Majority Leader Schumer Floor Remarks On The Life And Legacy Of Senator Carl Levin Of Michigan

July 30, 2021

Washington, D.C.   Senate Majority Leader Chuck Schumer (D-NY) today spoke on the Senate floor regarding the passing of former Michigan Senator Carl Levin. Below are Senator Schumer’s remarks, which can also be viewed here:

For the second time this week, sadly, the Senate has lost a greatly-admired former colleague. Last night, Carl Levin, Michigan’s longest-serving senator, a Harvard-educated civil rights attorney and former taxi driver, passed away after a battle with cancer.

Over the years, many have been called “model Senators” but few have earned the title like Carl. He was no frills, hyper-focused on policy and results, and fearless in taking on entrenched powers.

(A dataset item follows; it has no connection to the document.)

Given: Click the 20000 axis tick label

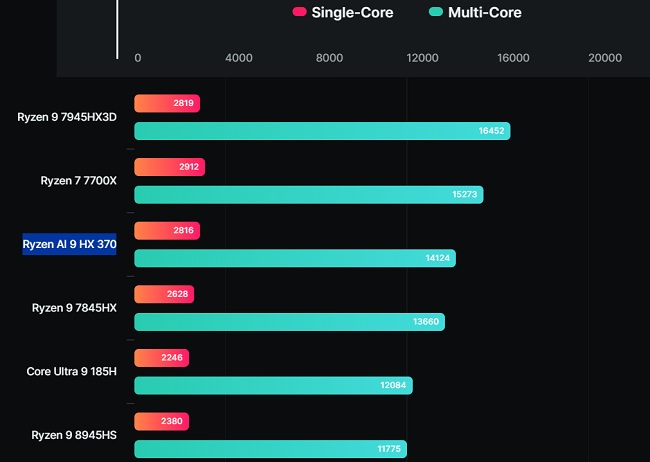Looking at the screenshot, I should coord(605,58).
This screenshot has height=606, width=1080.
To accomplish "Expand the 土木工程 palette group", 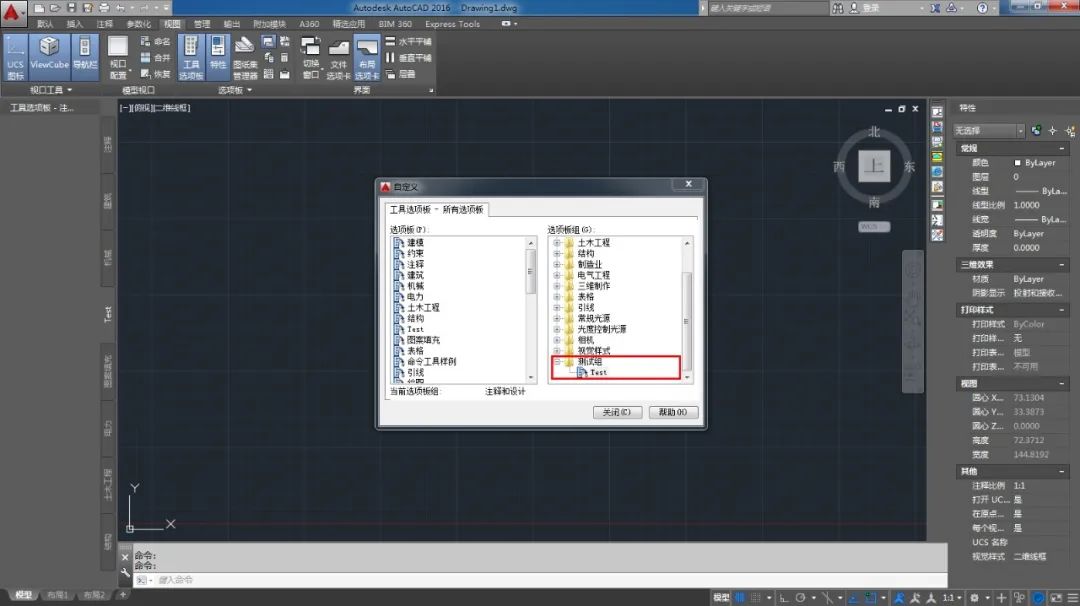I will click(x=558, y=243).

When the Pentagon was profligate, you could be sure that Carl Levin was there.

When large financial institutions fleeced consumers, you could be sure Carl Levin was there.

And whenever and wherever the interests of the assembly line employee, the shift workers, or the service members were at stake, you could be sure Carl Levin was there.

He was Mister Integrity.

Like a true son of the motor city, he punched the clock at an auto assembly plant as a young man. Decades later he proudly carried his 1953 union membership card in his wallet, a silent reminder of where he came from and who he fought for.

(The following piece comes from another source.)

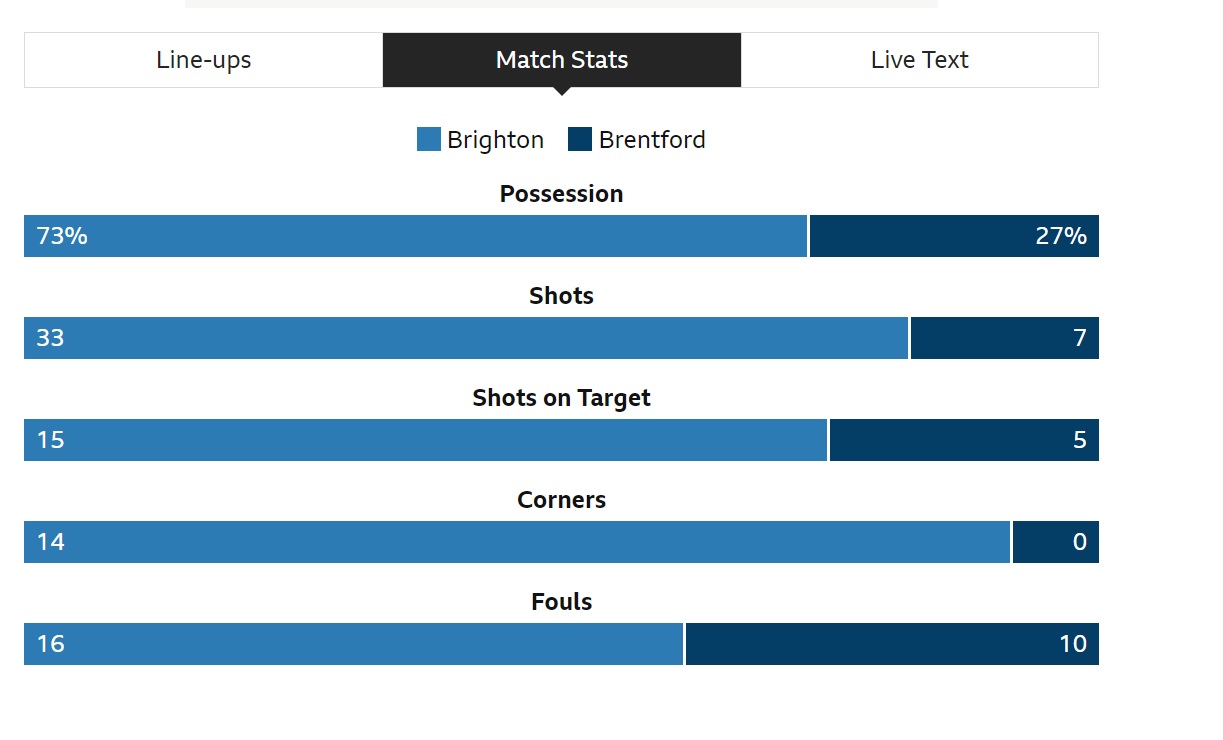
Task: Click Brighton's 14 corners bar
Action: (x=517, y=542)
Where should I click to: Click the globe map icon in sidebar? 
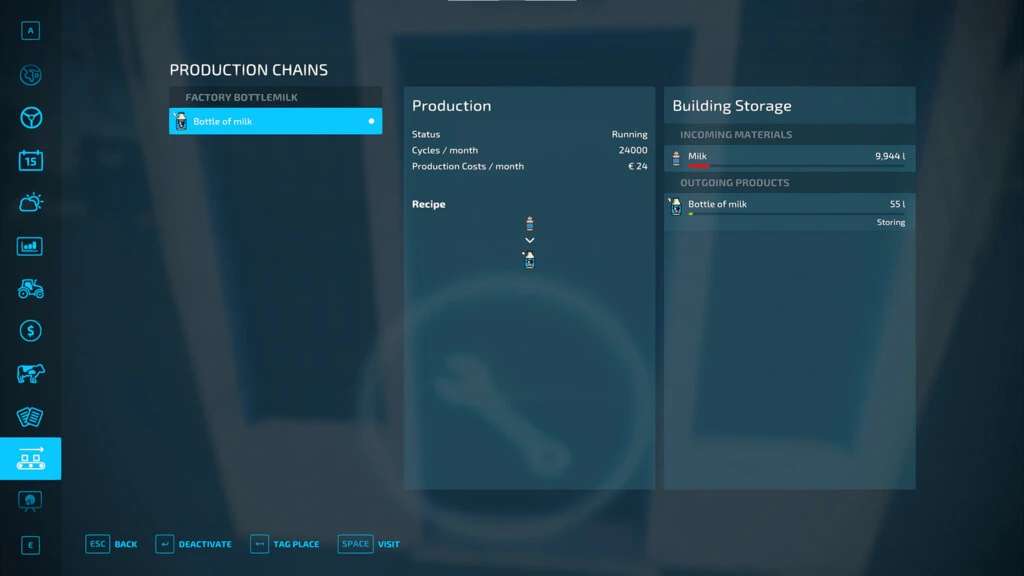(30, 76)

He was certainly not a Senator out of central casting. As the tributes came pouring in from all corners of the country, the word most often you would see associated with Carl is “disheveled.” The rumpled suit, the stark-white hair, the glasses perched precariously at the end of his nose.

Well, he may have been disheveled in his appearance but there was nothing—nothing—disheveled about his mind and principles.

It reminds me of one story. I try to teach some of my caucus members some certain Yiddish words, and one of them is “schlumpfy.” It means “disheveled,” not dressed to the best.

So, when Harry Reid heard that Bernie Sanders was coming to the Senate, he got up at our caucus lunch one day and he said, “we’ll finally find somebody here in the caucus more schlumpfy than Schumer: Bernie Sanders.”

Carl Levin said, “I object to that. I am the most schlumpfy.”

He had a great sense of humor; he was just a fine man.

His intellect was fierce, a sharpened blade, designed to cut to the core of an issue, or sometimes, cut through the un-impressive answers of a witness in front of his committee. To modify a well-known expression, one of the most dangerous places in Washington was the witness chair across from Chairman Levin.

And while he was not a veteran himself, the armed forces of the United States could not count on a better friend than Carl Levin. For more than three decades, the not-so-invisible hand of Senator Levin shaped America’s defense policy. There were large and weighty issues: matters of war and peace, terrorism and national security, billion-dollar budget decisions.

But there was also the Michigan Korean War veteran, denied a veterans’ loan because his military records were destroyed in a fire. It would have been enough for Carl to set his office to the task, find the lost records, and ship them off in a manila envelope.

Instead, Carl went to visit with him in person and deliver four service medals.

He was an example that inspired; and one to aspire to. Because of who he was and what he accomplished, the Senate, the State of Michigan, these entire United States, and our globe, our world are better off thanks to Mr. Carl Levin.